GROUP BY ROLLUP Link to heading
A related feature is GROUP BY ROLLUP
. Suppose you’d need to get the same query as before, but including also the month. GROUP BY CUBE
would generate too many rows, since it would also generate rows of the form (country, null as year, month)
which aren’t that useful: our columns have a hierarchical structure. So, we can write the query with GROUP BY ROLLUP
:
SELECT country, year, month, SUM(amount)
FROM VWSales
GROUP BY ROLLUP(country, year, month)
ORDER BY country, year, month
which gives us:
France 2014 10 126
France 2014 11 63
France 2014 12 6
France 2014 (null) 195
France 2015 1 61
France 2015 (null) 61
France (null) (null) 256
Germany 2014 10 146
Germany 2014 11 73
Germany 2014 12 79
Germany 2014 (null) 298
Germany 2015 1 71
Germany 2015 (null) 71
Germany (null) (null) 369
Italy 2014 10 106
Italy 2014 11 53
Italy 2014 12 59
Italy 2014 (null) 218
Italy 2015 1 51
Italy 2015 (null) 51
Italy (null) (null) 269
(null) (null) (null) 894
Quoting from Oracle’s documentation:
ROLLUP enables a SELECT statement to calculate multiple levels of subtotals across a specified group of dimensions.

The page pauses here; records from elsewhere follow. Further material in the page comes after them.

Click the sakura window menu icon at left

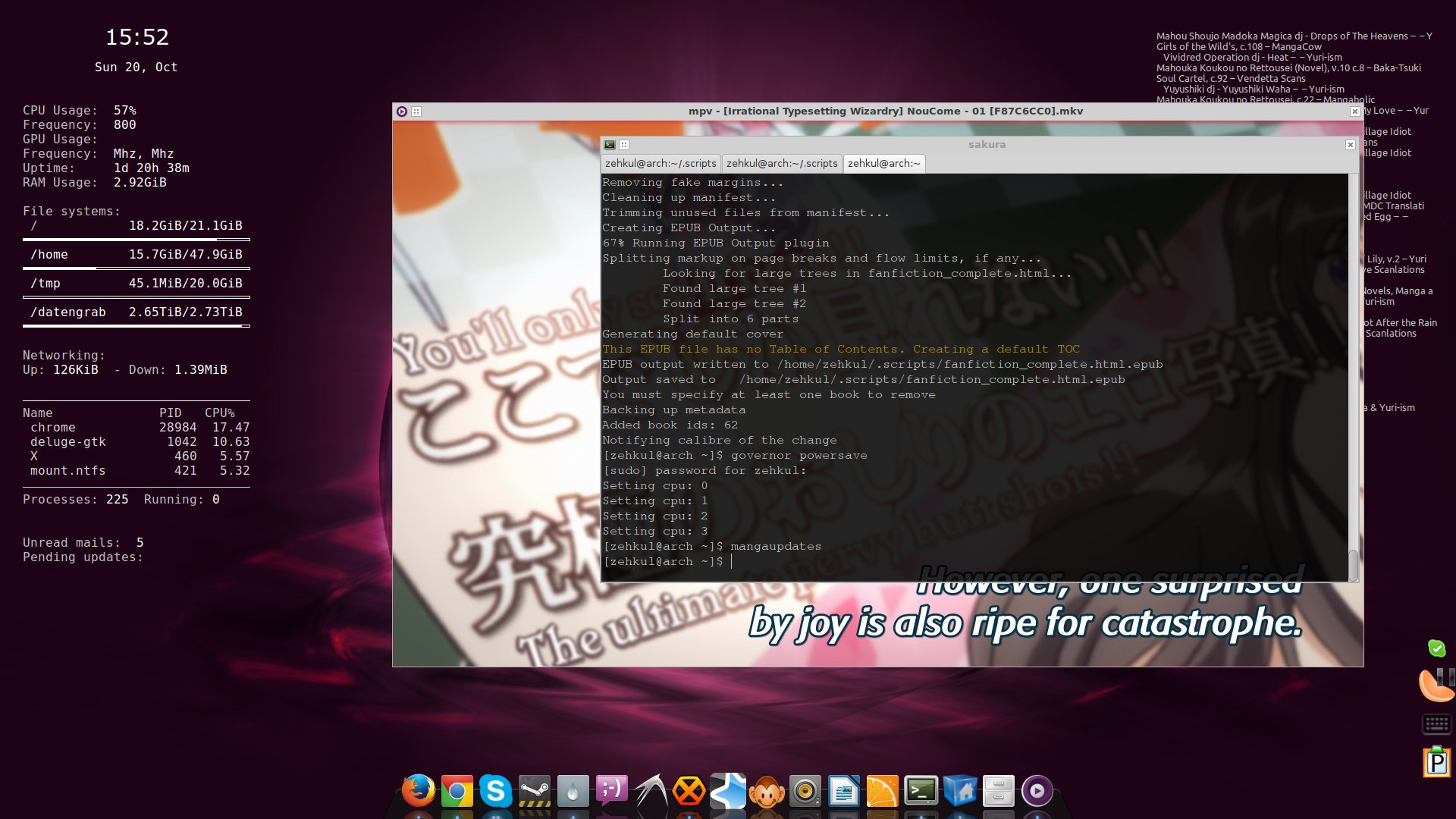coord(610,145)
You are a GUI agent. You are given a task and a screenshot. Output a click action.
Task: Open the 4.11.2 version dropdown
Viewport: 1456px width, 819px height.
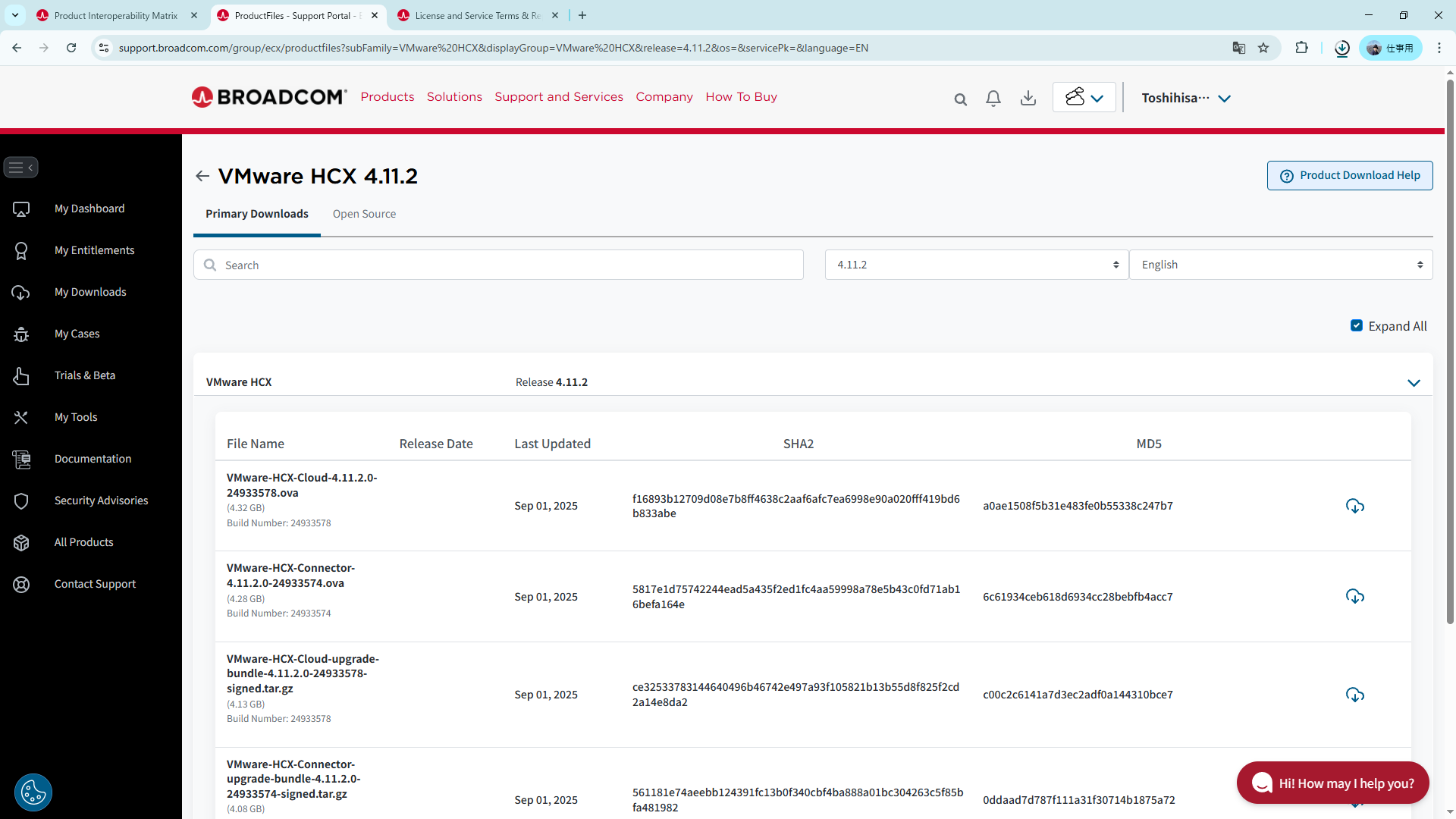[x=976, y=265]
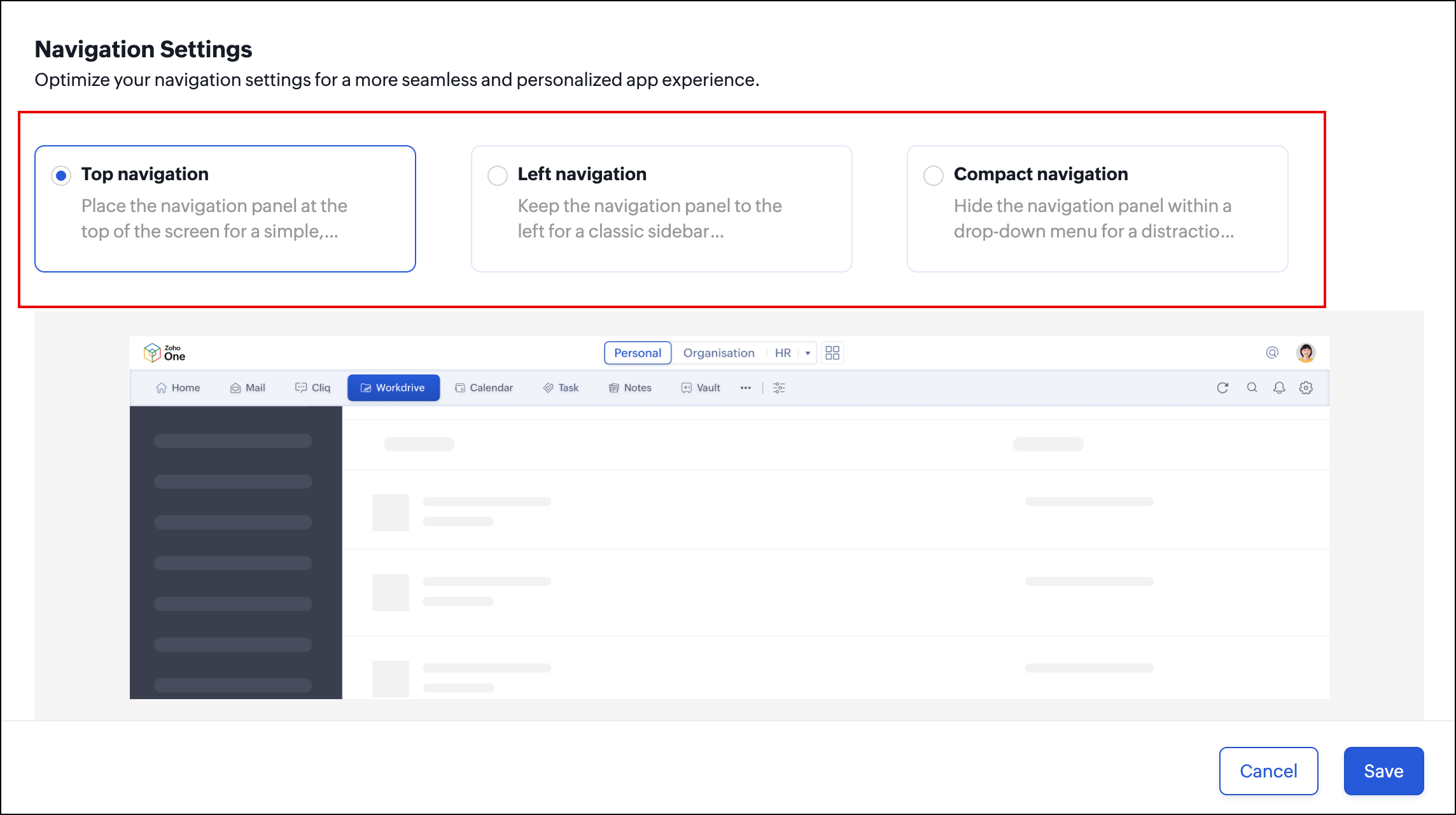Open the Workdrive menu item

point(393,388)
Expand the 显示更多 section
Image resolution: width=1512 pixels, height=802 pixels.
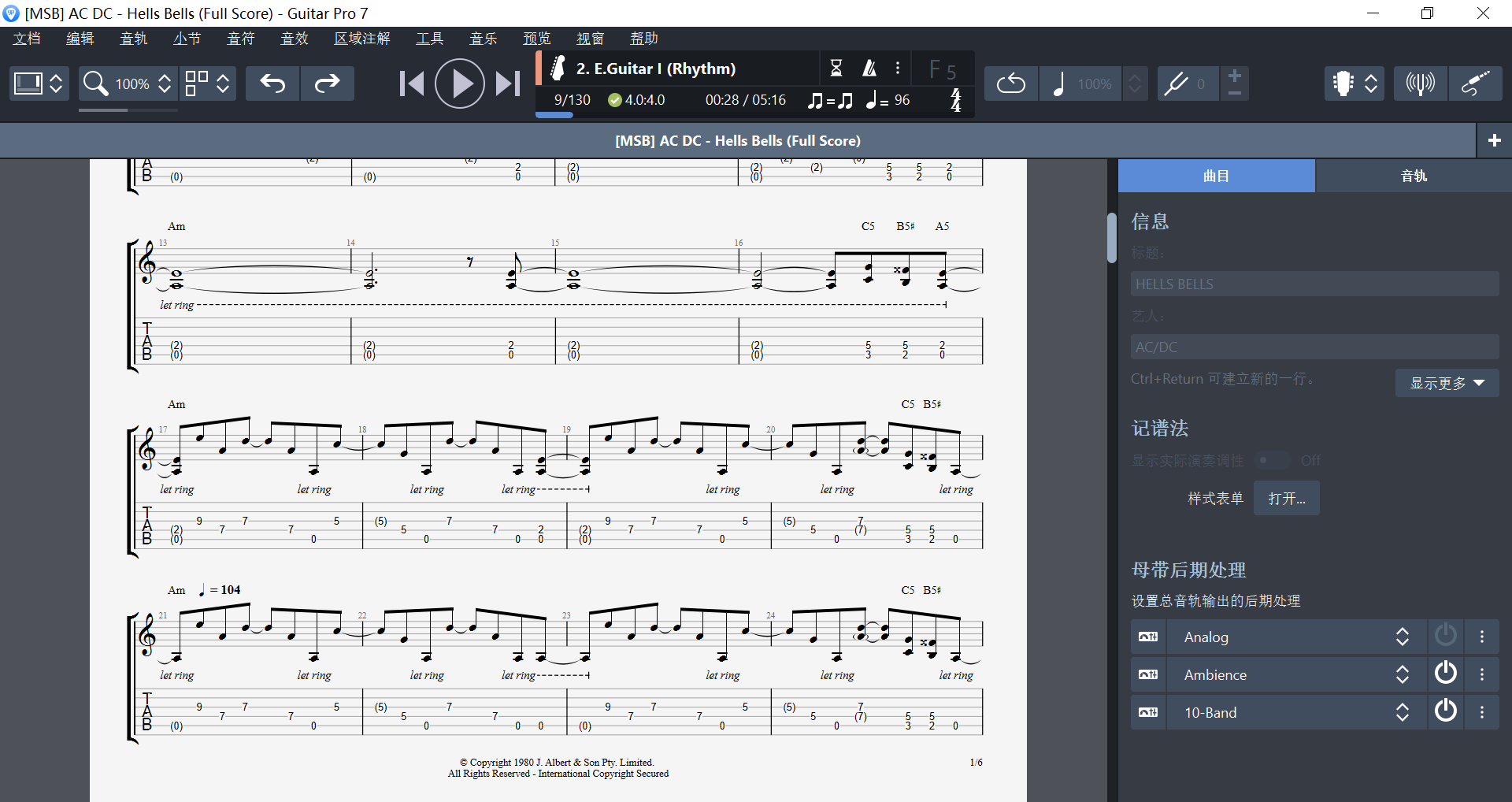(x=1447, y=383)
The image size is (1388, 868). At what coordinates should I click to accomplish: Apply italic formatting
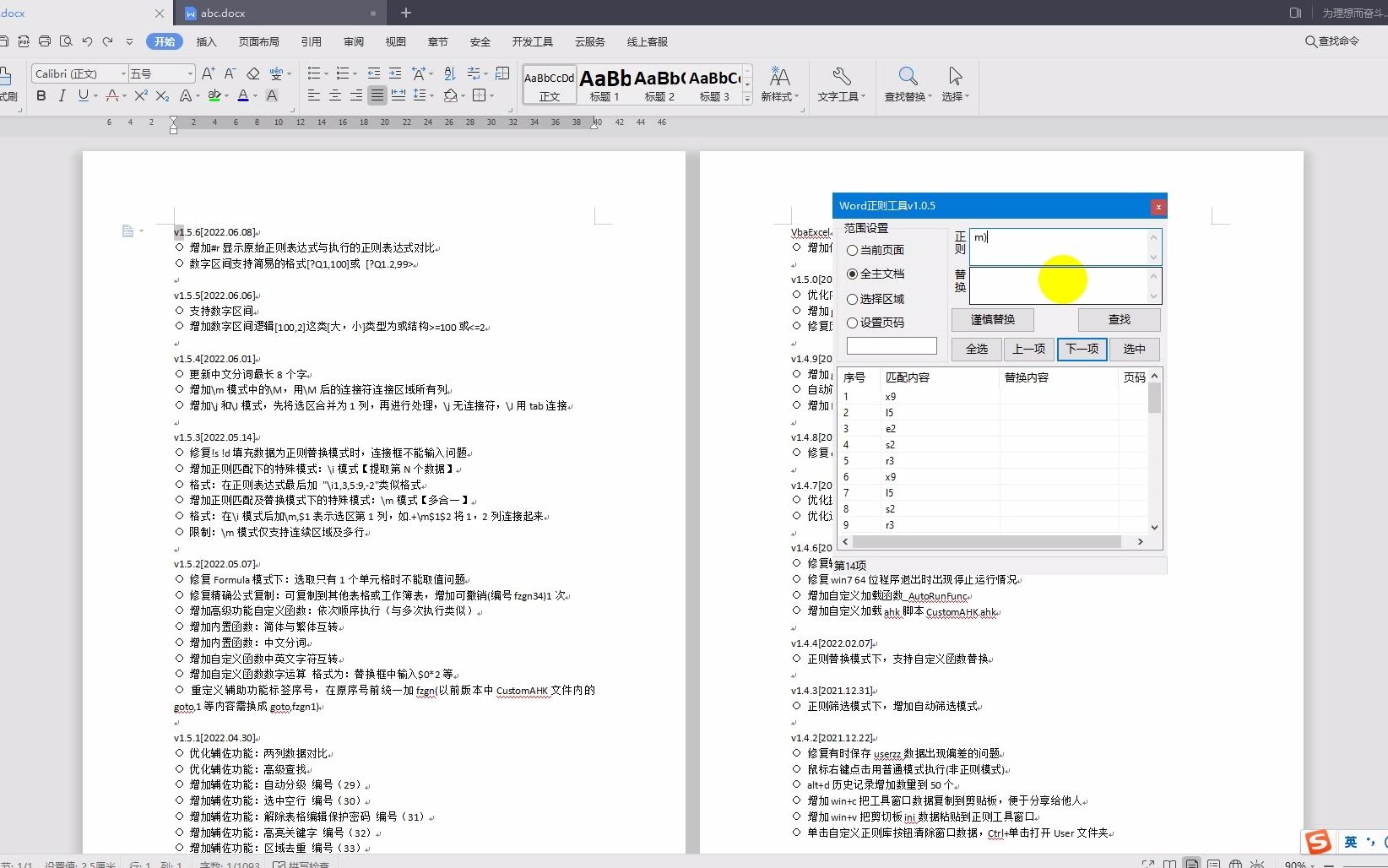(62, 95)
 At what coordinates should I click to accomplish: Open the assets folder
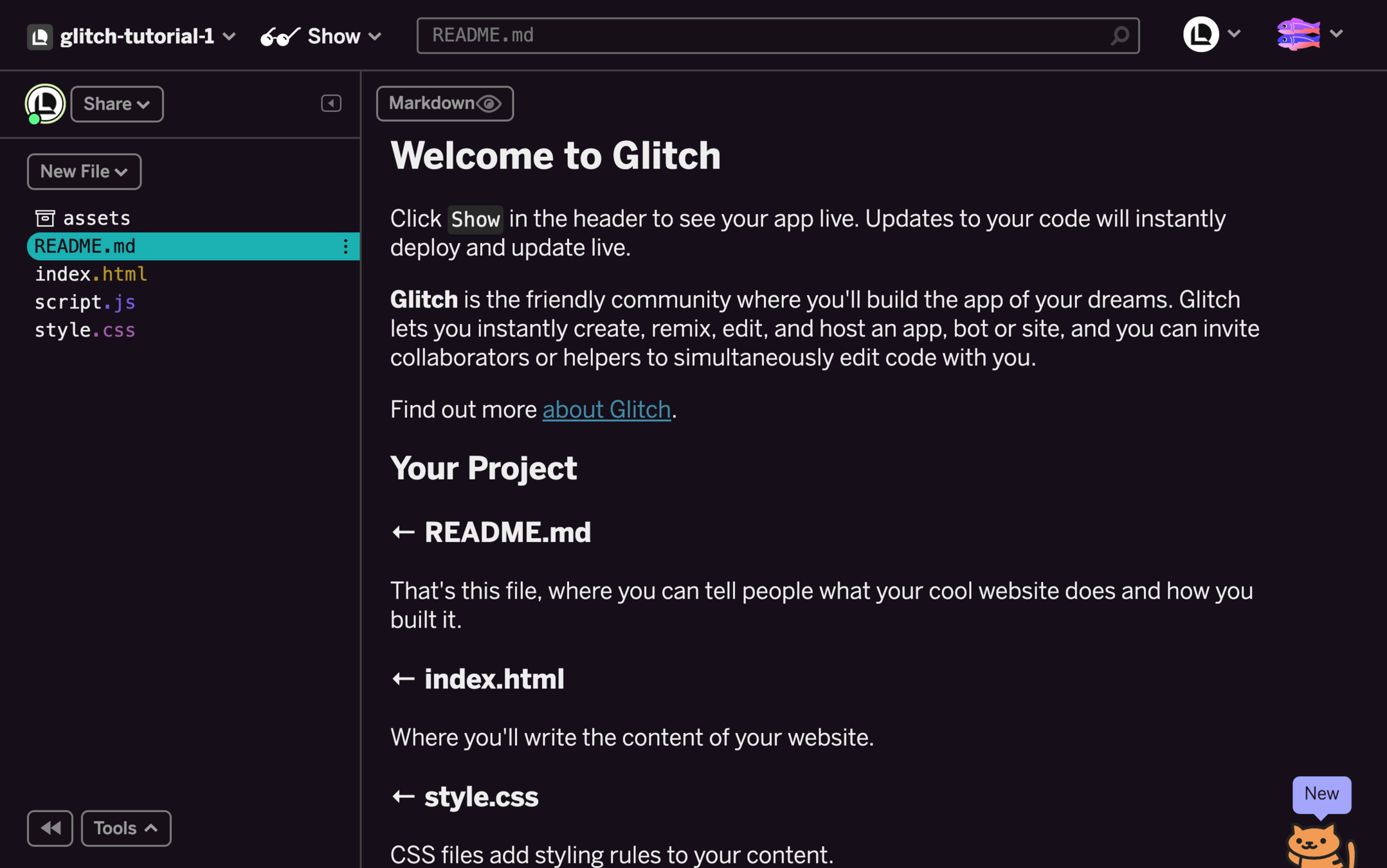tap(96, 218)
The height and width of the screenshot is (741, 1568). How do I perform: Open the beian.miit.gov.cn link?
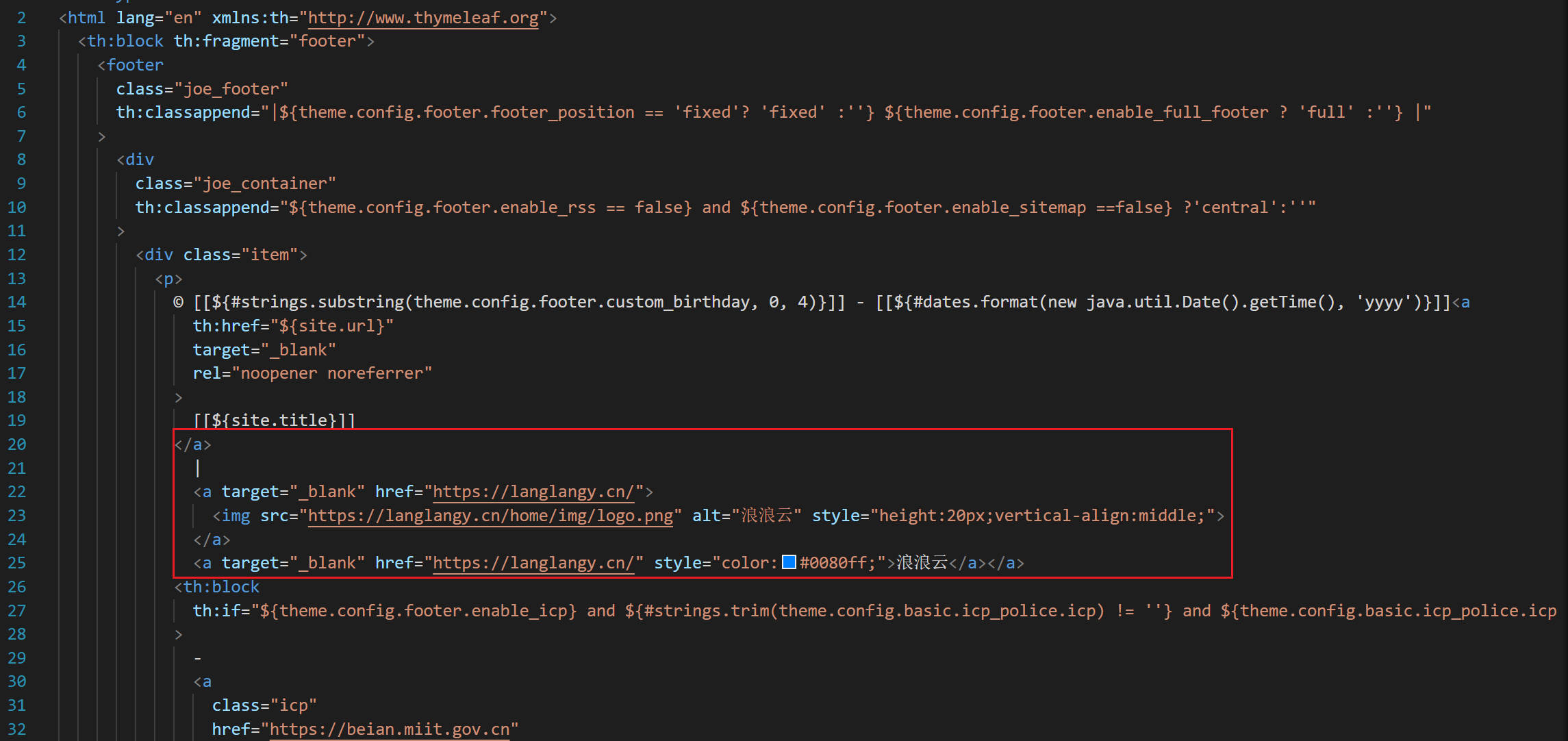pos(390,729)
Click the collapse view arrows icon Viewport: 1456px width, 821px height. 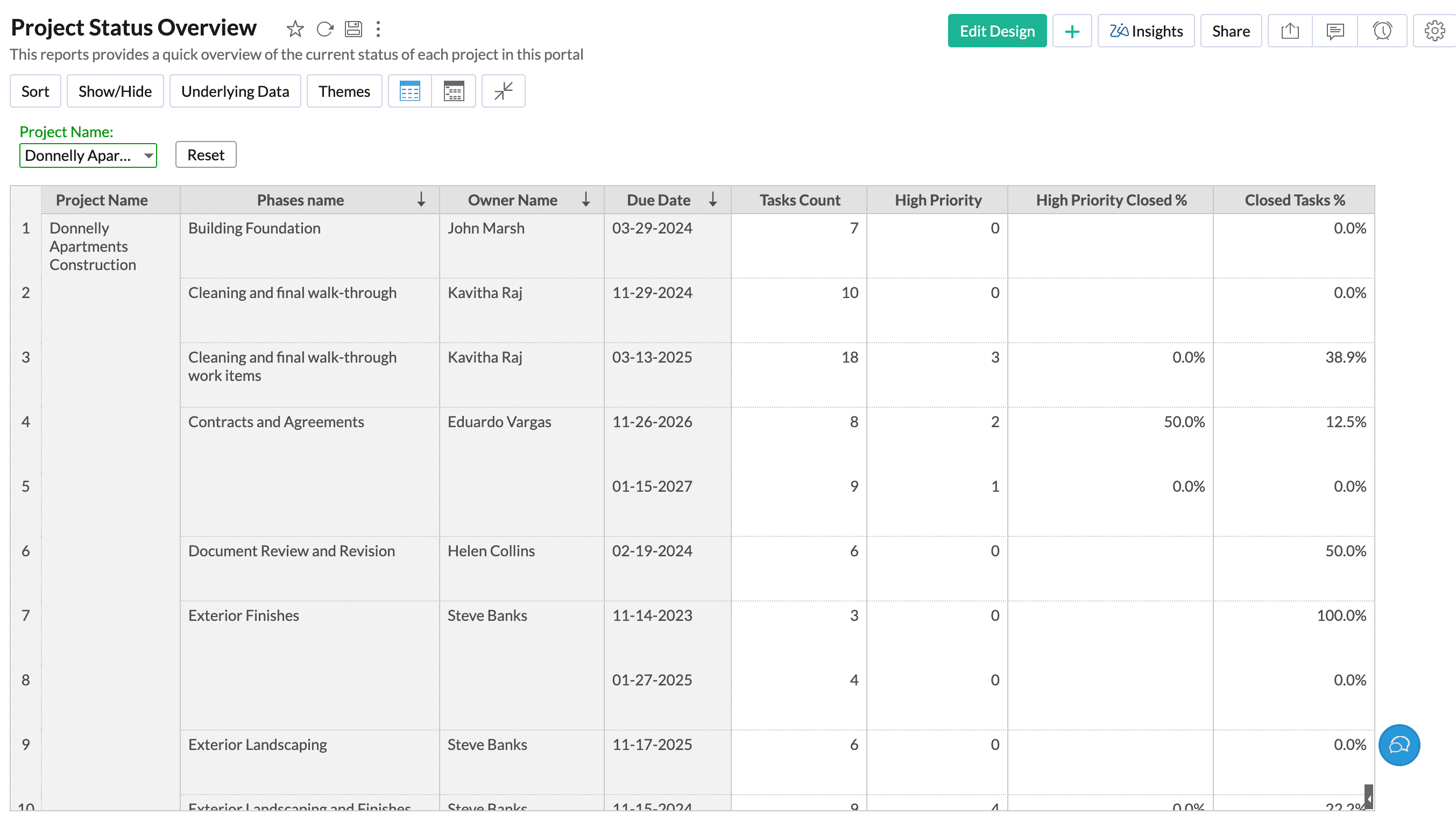503,91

It also calculates a grand total. ROLLUP is a simple extension to the GROUP BY clause, so its syntax is extremely easy to use. The ROLLUP extension is highly efficient, adding minimal overhead to a query.
GROUPING SETS Link to heading
To get even more control, we can use GROUP BY GROPING SETS
. This allows us to specify multiple ways of grouping up the data. For instance, the previous query with ROLLUP
did not include rows of the type (null, year, null)
since the grouping was hierarchical on all dimensions, including the country. Similary, the first query with CUBE
, if we added months, would have had a lot of pointless rows. We can solve the problem with GROUPING SETS
:
SELECT country, year, month, SUM(amount)
FROM VWSales
GROUP BY GROUPING SETS((country, year, month),
(country, year),
(country),
(year),
())
ORDER BY country, year, month
Basically we have to give the convenience of the expressions ROLLUP
and CUBE
and specifiy manually all the different kinds of aggregations we want. However, we can get exactly the results we want:
France 2014 10 126
France 2014 11 63
France 2014 12 6
France 2014 (null) 195
France 2015 1 61
France 2015 (null) 61
France (null) (null) 256
Germany 2014 10 146
Germany 2014 11 73
Germany 2014 12 79
Germany 2014 (null) 298
Germany 2015 1 71
Germany 2015 (null) 71
Germany (null) (null) 369
Italy 2014 10 106
Italy 2014 11 53
Italy 2014 12 59
Italy 2014 (null) 218
Italy 2015 1 51
Italy 2015 (null) 51
Italy (null) (null) 269
(null) 2014 (null) 711
(null) 2015 (null) 183
(null) (null) (null) 894
Notice that we have had to include the special group ()
to get the grand total.
Conclusions Link to heading
Admittedly, this kind of queries don’t come up very often. But, when they do, GROUP BY CUBE
, ROLLUP
and GROUPING SETS
can give you a much simpler and faster query.
Some documentation is available at Oracle’s and SQL Server’s websites.